The Three D’s of Graph Data

thatDot avatar Ryan Wright

Putting Data In Perspective with Streaming Graph

Africa is bigger than Greenland. A LOT bigger! You already knew that—but you also know that the world is round. When you try to show a globe on a flap map, you have to distort the original shape of some parts of the globe. Depending on where you start, different parts of the map will be distorted by different degrees. This is why a Mercator Projection of the Earth shows Africa and Greenland appearing about the same size. If you live in Europe or the United States, your region probably seems about right. If you only need to focus on a small area, flat maps are very useful! However when you need a global perspective, they are impossibly broken.

‍Mercator Projection, Courtesy of Daniel R. Strebe

‍Mercator Projection, Courtesy of Daniel R. Strebe

We face the same problem when using data to understand complex systems. Data comes from one source, one vendor, or one engineer’s guess about what needs to be seen and is convenient to collect. When it works well, it gives us something like a flat map that is helpful to understand a small area that is part of a complex system. If you try to use that perspective to understand the system as a whole, the end result is grossly distorted!

This problem emerges on virtually all kinds of complex systems. CDN logs can help shed light on real-time video delivery across the internet, but dramatically obscure the quality of experience each of a million viewers is having. Monitoring file access logs can help understand security events in a live computer system, but does little to learn about injected shell code. Counting twitter followers might show you who the “influencers” are, but tells you little about the swelling revolution.

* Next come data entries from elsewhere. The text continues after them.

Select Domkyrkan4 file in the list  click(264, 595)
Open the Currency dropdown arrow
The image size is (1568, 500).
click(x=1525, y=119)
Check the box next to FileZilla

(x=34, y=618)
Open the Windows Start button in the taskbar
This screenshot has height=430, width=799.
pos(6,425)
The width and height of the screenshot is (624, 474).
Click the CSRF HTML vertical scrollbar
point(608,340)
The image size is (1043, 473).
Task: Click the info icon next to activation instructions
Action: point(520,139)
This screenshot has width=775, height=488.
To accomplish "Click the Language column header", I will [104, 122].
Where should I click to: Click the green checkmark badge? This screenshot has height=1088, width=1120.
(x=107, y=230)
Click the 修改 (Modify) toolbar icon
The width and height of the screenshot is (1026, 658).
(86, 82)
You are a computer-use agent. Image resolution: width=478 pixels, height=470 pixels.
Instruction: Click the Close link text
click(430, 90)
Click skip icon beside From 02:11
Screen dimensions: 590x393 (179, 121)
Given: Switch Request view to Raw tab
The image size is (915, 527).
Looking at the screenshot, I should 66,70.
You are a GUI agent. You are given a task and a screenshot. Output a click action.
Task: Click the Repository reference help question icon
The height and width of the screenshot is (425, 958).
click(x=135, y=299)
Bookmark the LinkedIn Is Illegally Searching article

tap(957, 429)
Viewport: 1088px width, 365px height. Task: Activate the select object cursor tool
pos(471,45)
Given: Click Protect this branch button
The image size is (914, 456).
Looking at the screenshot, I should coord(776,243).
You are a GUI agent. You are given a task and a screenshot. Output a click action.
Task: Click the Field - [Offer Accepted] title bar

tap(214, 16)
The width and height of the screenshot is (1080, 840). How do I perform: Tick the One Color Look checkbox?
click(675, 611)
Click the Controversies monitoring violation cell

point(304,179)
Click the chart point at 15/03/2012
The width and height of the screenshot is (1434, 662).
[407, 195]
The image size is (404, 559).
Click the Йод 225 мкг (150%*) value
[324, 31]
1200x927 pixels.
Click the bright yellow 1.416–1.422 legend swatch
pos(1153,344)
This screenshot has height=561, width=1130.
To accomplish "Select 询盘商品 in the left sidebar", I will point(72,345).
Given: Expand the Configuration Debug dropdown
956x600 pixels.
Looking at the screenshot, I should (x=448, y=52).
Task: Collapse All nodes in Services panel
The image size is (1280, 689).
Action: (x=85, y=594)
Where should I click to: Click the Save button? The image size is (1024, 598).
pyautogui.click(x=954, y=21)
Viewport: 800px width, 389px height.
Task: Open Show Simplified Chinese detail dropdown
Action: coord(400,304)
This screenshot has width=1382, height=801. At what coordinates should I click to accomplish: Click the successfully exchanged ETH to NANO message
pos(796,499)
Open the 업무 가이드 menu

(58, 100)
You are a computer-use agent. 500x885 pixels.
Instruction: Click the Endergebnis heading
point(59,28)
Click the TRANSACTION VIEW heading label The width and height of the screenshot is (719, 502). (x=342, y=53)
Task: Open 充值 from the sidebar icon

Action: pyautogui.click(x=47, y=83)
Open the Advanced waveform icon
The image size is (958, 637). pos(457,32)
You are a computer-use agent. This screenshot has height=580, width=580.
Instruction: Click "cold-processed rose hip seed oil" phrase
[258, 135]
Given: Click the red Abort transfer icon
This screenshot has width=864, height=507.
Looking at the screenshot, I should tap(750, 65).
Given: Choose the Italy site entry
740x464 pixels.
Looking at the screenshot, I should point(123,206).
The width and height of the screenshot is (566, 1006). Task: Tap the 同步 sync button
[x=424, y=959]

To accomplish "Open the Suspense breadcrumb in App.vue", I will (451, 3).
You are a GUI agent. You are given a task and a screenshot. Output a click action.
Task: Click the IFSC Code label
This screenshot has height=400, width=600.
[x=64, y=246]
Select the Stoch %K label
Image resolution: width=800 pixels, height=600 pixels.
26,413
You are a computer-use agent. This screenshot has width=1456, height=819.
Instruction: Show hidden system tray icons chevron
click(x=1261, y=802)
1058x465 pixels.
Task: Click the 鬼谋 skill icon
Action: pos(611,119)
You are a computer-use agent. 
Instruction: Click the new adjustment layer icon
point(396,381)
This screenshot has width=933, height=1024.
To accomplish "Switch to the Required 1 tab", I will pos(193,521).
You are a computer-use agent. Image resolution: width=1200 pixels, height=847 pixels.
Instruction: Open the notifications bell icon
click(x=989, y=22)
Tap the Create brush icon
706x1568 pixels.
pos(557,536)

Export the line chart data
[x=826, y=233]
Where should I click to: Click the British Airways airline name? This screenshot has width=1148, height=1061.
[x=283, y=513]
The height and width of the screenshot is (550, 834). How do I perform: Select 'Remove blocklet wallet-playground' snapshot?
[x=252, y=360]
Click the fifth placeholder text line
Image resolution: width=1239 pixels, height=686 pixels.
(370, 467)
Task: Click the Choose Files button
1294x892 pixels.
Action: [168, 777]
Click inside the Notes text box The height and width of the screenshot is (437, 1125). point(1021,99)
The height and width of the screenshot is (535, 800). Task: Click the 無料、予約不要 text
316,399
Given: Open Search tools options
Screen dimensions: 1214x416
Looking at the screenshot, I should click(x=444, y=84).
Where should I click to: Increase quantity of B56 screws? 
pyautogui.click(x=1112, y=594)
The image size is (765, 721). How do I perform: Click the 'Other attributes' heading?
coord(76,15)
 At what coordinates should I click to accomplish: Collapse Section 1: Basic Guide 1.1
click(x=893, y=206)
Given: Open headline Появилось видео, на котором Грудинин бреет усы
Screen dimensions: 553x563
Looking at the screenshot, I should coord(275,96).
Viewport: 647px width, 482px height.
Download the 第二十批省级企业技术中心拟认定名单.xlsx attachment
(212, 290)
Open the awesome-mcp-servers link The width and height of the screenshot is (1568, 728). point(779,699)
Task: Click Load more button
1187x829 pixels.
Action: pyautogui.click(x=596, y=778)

The tendency of data engineers and analysts is to convert the complexity of these data sources into many “metrics” that show counts over time for dozens of possible measurements. This converts each digital signal into one compound analog chart, and the hope is that important events will result in a spike or a dip in one of those charts… and that the analyst will be able to explain what the spike means when it recurs. This approach is cumbersome, error prone, and requires constant vigilance by experts. But there is a better way.

To understand a complex system from its data requires leaving the simplified world of flat data metrics and building a 3D model of the system’s data—use data to build a globe, instead of a map. This three dimensional model will allow you to see the system from every angle and correctly view the whole world. We have distilled this process down into three main principles for building 3D data.

1. Draw connections between data.

Data should come from many different sources. Pull it into the same system so that you can connect elements in one set to the others. You will not have all possible data at the beginning, so you cannot know what the ideal data schema is. Accept that and use a system which will let you draw connections between data items over time and create new associations that weren’t obvious at the beginning. There are many ways to connect the dots. Allow for them all to be represented in the data—you won’t always know which are most valuable until the end.

2. Define new levels of data.  

Deliberately build new data elements. Build them out of other data elements. Decide what a pattern of events means, and create a new data element to represent that meaningful object. Be sure to connect the new objects to the data they were produced from as well as any other data that produces a possibly useful connection. Arrange any items which have a useful order; record every order that could be useful. Build beyond a single level; after considering what new object is made of many lower-level details, do it again and consider how many of those objects can be combined to make an even more meaningful object. Building up at each level will result in fewer data elements at that level, but each of them being more meaningful—and closer to the actual questions you want to answer. Building up from low-level data into increasingly abstract data levels is what produces 3D data needed to answer complex questions.

3. Drill down to answer questions.

3D data directly answers human-level questions at its highest points. Literally. There is a piece of data, built from other data, that says “yes” or “no” to a question like: “Is this video stream high quality?” If the answer is “no,” drill down and look at the data used to build this last level to start explaining why? If you need more detail, keep drilling down to lower levels of data. Answering new questions is a matter of defining new data combinations that build toward literally providing that answer. There isn’t a privileged perspective or one single “right” way to look at the data. Build every useful abstraction toward every question you want to answer.

This view of 3D Data builds upon current practices and is also revolutionary in its power! We believe this so strongly that we’ve built a streaming data processing system to do 3D Data processing in real-time on a massive scale. At thatDot, our mission is to turn high-volume data into high-value data. This framework for 3D Data processing is how we do it.